Originally posted by: souro

Forgive me if I sound harsh but I don't think the farmers are helping their cause any by committing suicide. Just two days back I read two farmers in West Bengal had committed suicide because their potato crop was destroyed by Potato Blight disease. Excuse me but I don't think this is any reason at all. Fine, so your crop has been destroyed but that doesn't mean it's the end of the world, and if you make it out to be like the end then it's your own fault. Sorry, but nobody can help you. These farmers always come up with the same old excuse,'We are farmers, we don't know anything else than farming', well duhhh..... everybody's good at one thing only. We don't expect you to know different trades but you can always learn or atleast send your child to learn something different. When someone decides to commit suicide, that means he/she has already given up, so, why should other people whine after they die?? They didn't even bother to try in the first place. You can't always hope for the govt. to provide subsidy or write off your loan.

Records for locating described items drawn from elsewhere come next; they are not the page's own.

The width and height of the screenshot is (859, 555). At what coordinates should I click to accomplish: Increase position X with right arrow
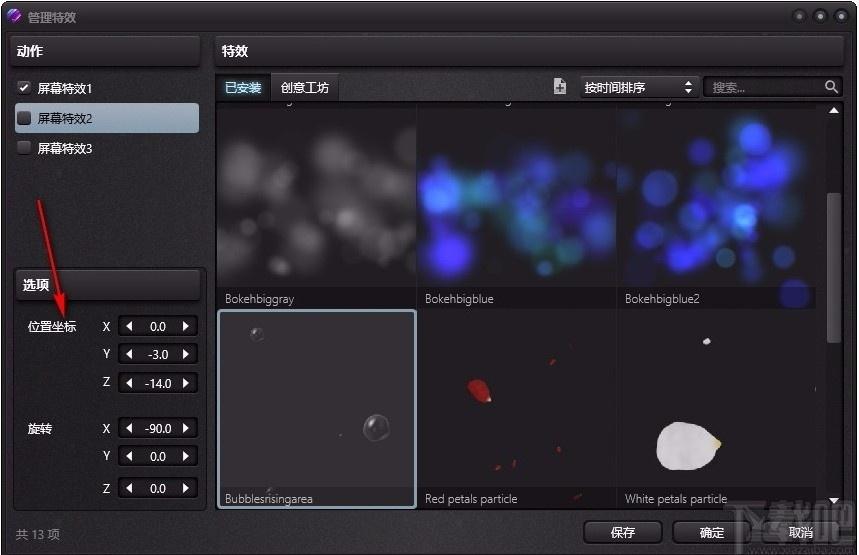tap(186, 327)
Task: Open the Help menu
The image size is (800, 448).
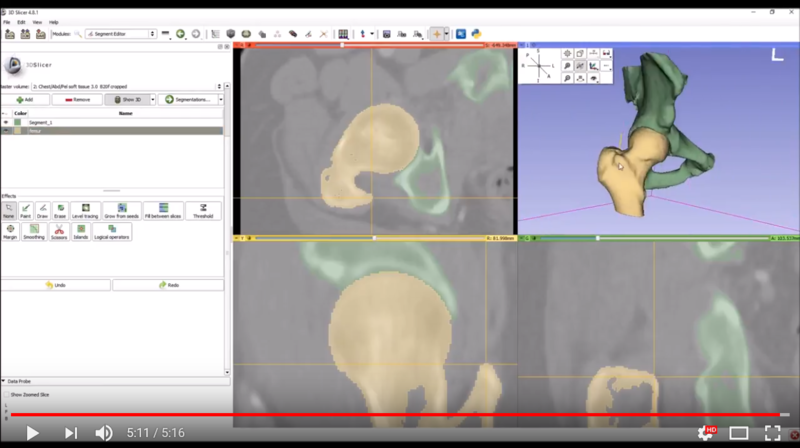Action: coord(53,21)
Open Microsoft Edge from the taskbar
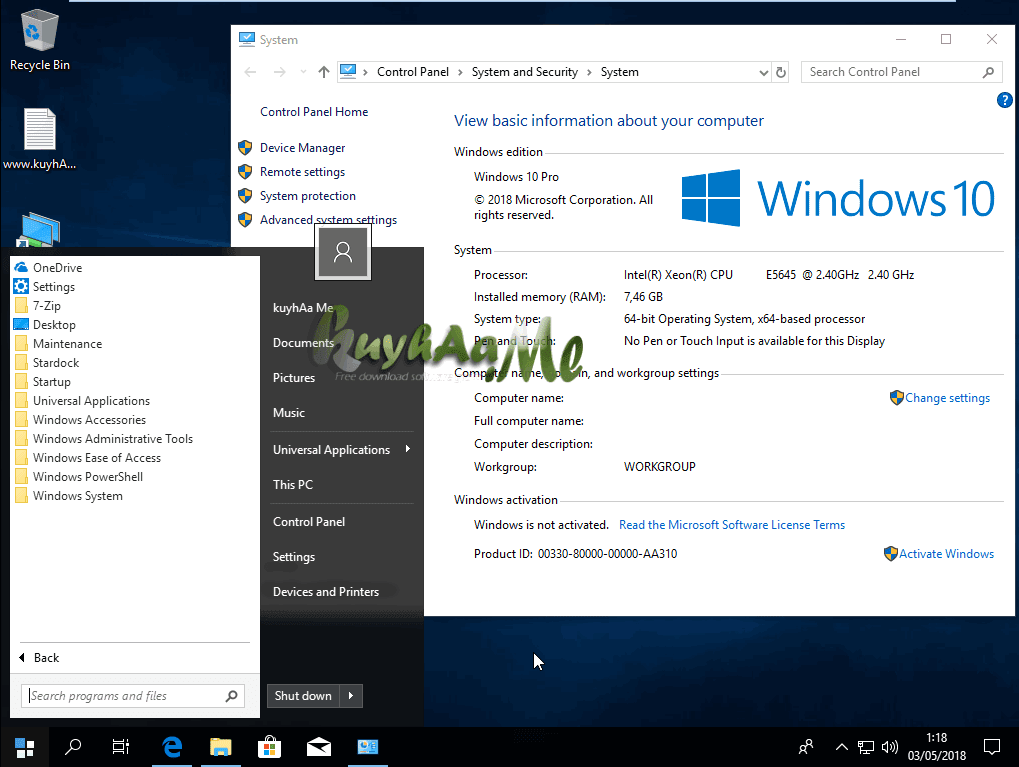The height and width of the screenshot is (767, 1019). 171,746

The state on its part should try to educate these farmers to create more oppurtunity for them. Another thing that the govt. should take care of is the menace of the illegal money lenders who charge as high as 10-20% interest per month.

Whether these incidents will continue or not will depend on how much these farmers are willing to change, in the process helping themselves and how much interest the govt. shows in spreading education.



So WOW wows me again and have nothing more to add!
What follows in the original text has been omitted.